Dataset entries →
#####

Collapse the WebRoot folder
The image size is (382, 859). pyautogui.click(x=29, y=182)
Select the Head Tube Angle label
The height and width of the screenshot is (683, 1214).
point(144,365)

#####

What is required → Type out all of the entries above again, word for word, with no changes.

Result →
Collapse the WebRoot folder
The image size is (382, 859). pyautogui.click(x=29, y=182)
Select the Head Tube Angle label
The height and width of the screenshot is (683, 1214).
point(144,365)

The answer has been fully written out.